*TASK REQUIREMENTS*
• 1. In the comfrey and nettle feed guide, what name was comfrey historically given?
• 2. Output the part of the comfrey and nettle feed guide starting at "Making a Comfrey" and ending at "nutrients in their leaves and stalks.".

*QUOTED PASSAGE*
┄┄┄┄┄┄
Making a Comfrey and Nettle Feed

How to make your own comfrey and nettle feed

Plants just like us like their food. They obtain it from the soil through absorbing nutrients but what makes plants even happier is when you make them a feed of some of their favourite nutrients.

Plants like comfrey and stinging nettles are perfect for making a feed, both of them can irritate the skin so ask and adult for help when picking them. Comfrey is a large plant with a massive root system, because of this deep root it can access nutrients from further down that other plants cannot reach. The comfrey stores these nutrients in their leaves and stalks.

Nettles are quite a famous plant, many a time have I stung myself picking blackberries or raspberries. Just like the comfrey, nettles absorb the goodness of the soil and collect it in their leaves and stalks. So when you pick them and soak in water the nutrients get released from the leaves into the liquid. Comfrey is a common garden plant and throughout history was called knitbone because it could heal bones.
┄┄┄┄┄┄
*DATA SUPPLIED*
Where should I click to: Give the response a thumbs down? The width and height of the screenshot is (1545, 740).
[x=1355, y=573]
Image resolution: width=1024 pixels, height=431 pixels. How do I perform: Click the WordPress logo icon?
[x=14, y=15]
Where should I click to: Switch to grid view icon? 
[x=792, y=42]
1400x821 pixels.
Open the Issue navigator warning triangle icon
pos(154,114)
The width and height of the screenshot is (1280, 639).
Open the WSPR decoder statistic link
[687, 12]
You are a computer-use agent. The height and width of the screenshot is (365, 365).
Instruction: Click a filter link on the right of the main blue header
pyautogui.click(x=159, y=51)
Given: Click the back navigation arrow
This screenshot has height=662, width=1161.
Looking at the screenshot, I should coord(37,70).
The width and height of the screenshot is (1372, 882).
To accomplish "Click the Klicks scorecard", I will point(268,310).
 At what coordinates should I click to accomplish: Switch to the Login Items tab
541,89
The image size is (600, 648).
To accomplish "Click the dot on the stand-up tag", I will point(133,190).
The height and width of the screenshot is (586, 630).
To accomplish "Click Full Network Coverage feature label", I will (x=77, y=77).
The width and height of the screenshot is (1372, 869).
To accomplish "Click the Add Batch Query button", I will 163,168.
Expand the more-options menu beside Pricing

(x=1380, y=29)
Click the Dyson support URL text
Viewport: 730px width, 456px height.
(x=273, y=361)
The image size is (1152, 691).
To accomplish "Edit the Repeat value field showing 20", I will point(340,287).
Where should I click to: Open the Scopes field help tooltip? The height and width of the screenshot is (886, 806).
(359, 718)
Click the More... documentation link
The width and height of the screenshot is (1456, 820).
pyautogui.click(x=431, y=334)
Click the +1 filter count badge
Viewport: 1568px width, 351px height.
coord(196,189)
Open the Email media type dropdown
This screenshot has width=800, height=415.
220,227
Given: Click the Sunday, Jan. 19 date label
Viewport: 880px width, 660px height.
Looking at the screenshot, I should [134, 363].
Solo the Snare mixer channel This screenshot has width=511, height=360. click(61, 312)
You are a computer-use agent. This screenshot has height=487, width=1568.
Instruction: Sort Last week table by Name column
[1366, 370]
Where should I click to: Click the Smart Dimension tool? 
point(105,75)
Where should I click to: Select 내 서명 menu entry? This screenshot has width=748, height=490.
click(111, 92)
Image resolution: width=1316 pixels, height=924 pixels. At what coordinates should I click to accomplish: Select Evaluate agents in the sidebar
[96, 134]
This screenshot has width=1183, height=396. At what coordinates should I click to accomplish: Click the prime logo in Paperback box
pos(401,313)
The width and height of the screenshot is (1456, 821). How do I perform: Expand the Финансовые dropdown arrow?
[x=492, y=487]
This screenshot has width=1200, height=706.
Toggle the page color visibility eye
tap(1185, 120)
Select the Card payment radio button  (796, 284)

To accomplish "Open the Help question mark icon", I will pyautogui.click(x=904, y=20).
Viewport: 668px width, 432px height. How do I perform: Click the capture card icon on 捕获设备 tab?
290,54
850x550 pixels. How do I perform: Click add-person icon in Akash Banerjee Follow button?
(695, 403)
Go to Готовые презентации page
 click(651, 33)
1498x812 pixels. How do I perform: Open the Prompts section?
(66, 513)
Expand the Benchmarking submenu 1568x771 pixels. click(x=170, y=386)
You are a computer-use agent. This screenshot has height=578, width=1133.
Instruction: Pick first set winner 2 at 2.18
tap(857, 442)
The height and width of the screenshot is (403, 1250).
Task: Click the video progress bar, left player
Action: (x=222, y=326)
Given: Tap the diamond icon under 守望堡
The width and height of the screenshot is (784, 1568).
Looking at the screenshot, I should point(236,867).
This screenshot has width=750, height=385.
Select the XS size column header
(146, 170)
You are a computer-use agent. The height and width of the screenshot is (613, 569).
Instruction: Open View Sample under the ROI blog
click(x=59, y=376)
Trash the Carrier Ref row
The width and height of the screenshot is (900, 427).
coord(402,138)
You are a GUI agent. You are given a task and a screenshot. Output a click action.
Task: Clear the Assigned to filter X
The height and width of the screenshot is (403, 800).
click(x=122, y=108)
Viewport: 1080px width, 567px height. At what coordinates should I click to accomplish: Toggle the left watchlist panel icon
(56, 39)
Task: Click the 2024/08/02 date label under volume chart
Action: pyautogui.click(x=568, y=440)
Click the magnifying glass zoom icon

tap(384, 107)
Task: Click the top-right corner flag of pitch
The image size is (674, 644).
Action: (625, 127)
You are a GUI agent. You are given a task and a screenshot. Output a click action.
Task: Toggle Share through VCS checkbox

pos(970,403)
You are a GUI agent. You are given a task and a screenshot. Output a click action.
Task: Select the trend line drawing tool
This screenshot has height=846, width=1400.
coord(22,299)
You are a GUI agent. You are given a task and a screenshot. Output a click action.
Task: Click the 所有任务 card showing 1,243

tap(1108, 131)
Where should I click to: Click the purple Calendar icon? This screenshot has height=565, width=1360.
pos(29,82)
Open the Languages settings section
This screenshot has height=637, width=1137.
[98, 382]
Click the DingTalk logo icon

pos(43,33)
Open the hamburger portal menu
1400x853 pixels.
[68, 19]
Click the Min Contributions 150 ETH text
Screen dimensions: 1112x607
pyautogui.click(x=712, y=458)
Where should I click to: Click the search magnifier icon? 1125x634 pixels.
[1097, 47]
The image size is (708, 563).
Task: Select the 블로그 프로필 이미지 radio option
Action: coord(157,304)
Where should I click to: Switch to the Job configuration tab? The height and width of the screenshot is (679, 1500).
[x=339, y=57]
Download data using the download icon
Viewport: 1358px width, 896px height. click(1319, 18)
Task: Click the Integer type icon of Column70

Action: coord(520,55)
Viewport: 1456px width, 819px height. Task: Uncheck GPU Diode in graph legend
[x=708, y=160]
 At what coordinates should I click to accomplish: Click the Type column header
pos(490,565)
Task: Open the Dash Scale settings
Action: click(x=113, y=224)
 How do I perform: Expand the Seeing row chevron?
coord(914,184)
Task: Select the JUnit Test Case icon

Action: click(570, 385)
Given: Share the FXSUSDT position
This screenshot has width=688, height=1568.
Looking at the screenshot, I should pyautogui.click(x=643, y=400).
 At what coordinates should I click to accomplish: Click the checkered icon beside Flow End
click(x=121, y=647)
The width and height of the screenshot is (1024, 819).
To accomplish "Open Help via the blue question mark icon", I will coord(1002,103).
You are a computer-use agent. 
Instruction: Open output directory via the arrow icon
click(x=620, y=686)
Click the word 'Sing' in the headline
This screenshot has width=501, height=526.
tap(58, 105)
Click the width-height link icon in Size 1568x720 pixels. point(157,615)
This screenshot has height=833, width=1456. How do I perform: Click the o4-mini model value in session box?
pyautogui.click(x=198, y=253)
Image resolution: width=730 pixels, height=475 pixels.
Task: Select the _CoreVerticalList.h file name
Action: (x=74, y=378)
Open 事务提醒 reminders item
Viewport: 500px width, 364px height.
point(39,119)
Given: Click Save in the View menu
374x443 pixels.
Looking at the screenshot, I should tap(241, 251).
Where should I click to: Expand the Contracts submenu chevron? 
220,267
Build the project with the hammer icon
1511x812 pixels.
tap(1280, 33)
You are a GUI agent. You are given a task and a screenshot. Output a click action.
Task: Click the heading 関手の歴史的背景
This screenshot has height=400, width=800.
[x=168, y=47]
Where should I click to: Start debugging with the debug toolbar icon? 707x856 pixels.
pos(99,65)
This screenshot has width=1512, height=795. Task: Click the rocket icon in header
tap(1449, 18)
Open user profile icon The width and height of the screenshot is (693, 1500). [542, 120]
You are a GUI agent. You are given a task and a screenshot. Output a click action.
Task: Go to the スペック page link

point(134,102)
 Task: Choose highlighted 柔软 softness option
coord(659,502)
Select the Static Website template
┄┄┄┄┄┄
*OUTPUTS BY TASK*
• 1. Knitbone.

• 2.
Making a Comfrey and Nettle Feed

How to make your own comfrey and nettle feed

Plants just like us like their food. They obtain it from the soil through absorbing nutrients but what makes plants even happier is when you make them a feed of some of their favourite nutrients.

Plants like comfrey and stinging nettles are perfect for making a feed, both of them can irritate the skin so ask and adult for help when picking them. Comfrey is a large plant with a massive root system, because of this deep root it can access nutrients from further down that other plants cannot reach. The comfrey stores these nutrients in their leaves and stalks.